> [AUFGABE]:
Schreibe den folgenden Textauszug über Bernstein an der Ostsee weiter und knüpfe dabei an seinen letzten Satz an.

> [TEXTAUSZUG]:

>>>>

Im Eozän-Zeitalter befand sich im nördlichen Europa der sogenannte „Bernsteinwald“. Wie ein breiter Gürtel erstreckte er sich im Westen vom heutigen Skandinavien bis in den Osten des heutigen Ural. Seine südliche Grenze war die Küste eines Meeres, das südlicher als die heutige Ostsee lag.
Doch wie gelangte der Bernstein in das Meer? Der Bernsteinwald war ein dichter Wald, der von Flüssen, die ins Meer mündeten, durchzogen war. Durch Überschwemmungen, starken Regenfällen oder Umstürzen der Bäumen, wurde das Harz an den Bäumen weggeschwemmt.
Das Entwässerungssystem im Eozän im Bernsteinwald wird auch als „Eridanos“ (nach dem Fluss der Unterwelt in der griechischen Mythologie) bezeichnet. Dieses Urstromgebiet transportierte den Bernstein nach Süden in Richtung des heutigen Ostseegebietes. Das Flussdelta des Eridanos, wo sich der Bernstein anschließend massenhaft ablagerte, verlief von der Samlandküste im Osten bis nach Kaliningrad – die sogenannte „Bernsteinküste“.
Wo kann man „Baltischen Bernstein“ sammeln?
Bernstein wird aufgrund seines geringen Gewichts meist in Verbindung mit Treibgut oder Pflanzenteilen an den Strand gespült. Besonders häufig ist Bernstein an Stellen zu finden an denen Flutsaum entsteht. Hier sollte man im Seegras oder Seetang mit den Händen nach Bernstein suchen. Aber auch Strandabschnitte, die von Holz oder Muscheln in Kombination mit Seegras angespült werden, sind oft gute Fundstellen.
Als gute Fundplätze in Deutschland gelten: Usedom, Rügen, Hiddensee und die Westküste von Darß auf der Höhe von Prerow.
Wann kann man Bernstein finden?
Nicht nur der Ort, sondern auch der Zeitpunkt kann für das Finden entscheidend sein. Die größte Chance einen Bernstein zu finden, ist direkt nach einem Sturm, da die heftigen Wellenbewegungen den Bernstein vom Erdboden heraufholen und diesen in Richtung Strand spülen.

<<<<

> [BEREITGESTELLTE DATEN]:

>>>>

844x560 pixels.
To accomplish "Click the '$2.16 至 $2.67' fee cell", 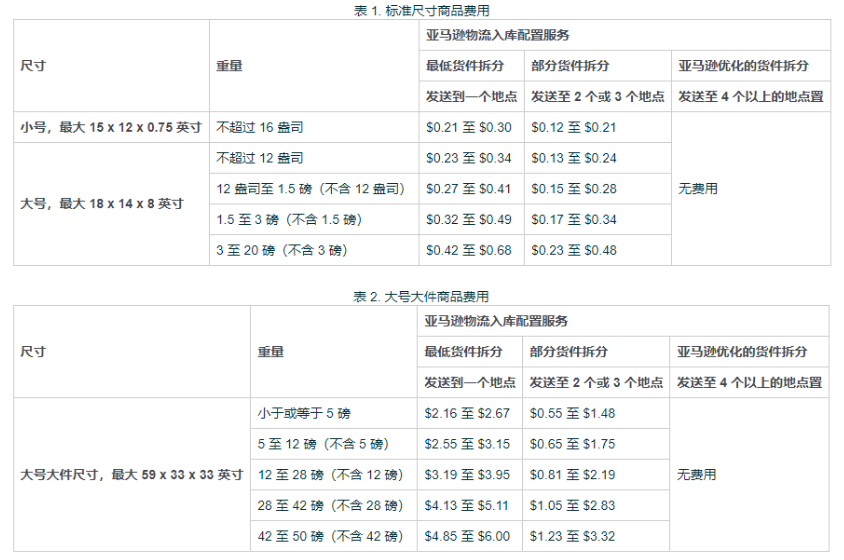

<<<<

> [LÖSUNG]:
Die Frühjahrs- und Herbstmonate sind die Monate, wo Stürme häufig an der Ostseeküste vorkommen. Zudem ist in den kalten Jahreszeiten das Wasser dichter und dadurch hat es mehr Kraft, den Bernstein bis zur Küste zu transportieren.
Im Sommer kann man nicht so gut Bernstein sammeln, denn nur kaltes salziges Meerwasser besitzt eine so hohe Dichte, so dass der Bernstein auf der Wasseroberfläche treiben kann.
Auch auf die Windrichtung sollte man achten. Hier gilt die einfache Regel: wenn der Wind von Norden her kommt, sollte ein Nordstrand aufgesucht werden. Geht der Wind in Richtung Nordost, sollte man einen Küstenabschnitt aufsuchen, der sich von Nordost nach Südost erstreckt. Der Küstenabschnitt sollte also immer der Himmelsrichtung angepaßt sein, von wo aus der Wind weht.
Zuletzt empfehle ich, das Bernstein sammeln in den frühen Morgenstunden. Am besten mit einer Taschenlampe ausgerüstet, begibt man sich noch vor Sonnenaufgang zum Strand oder zur Küste.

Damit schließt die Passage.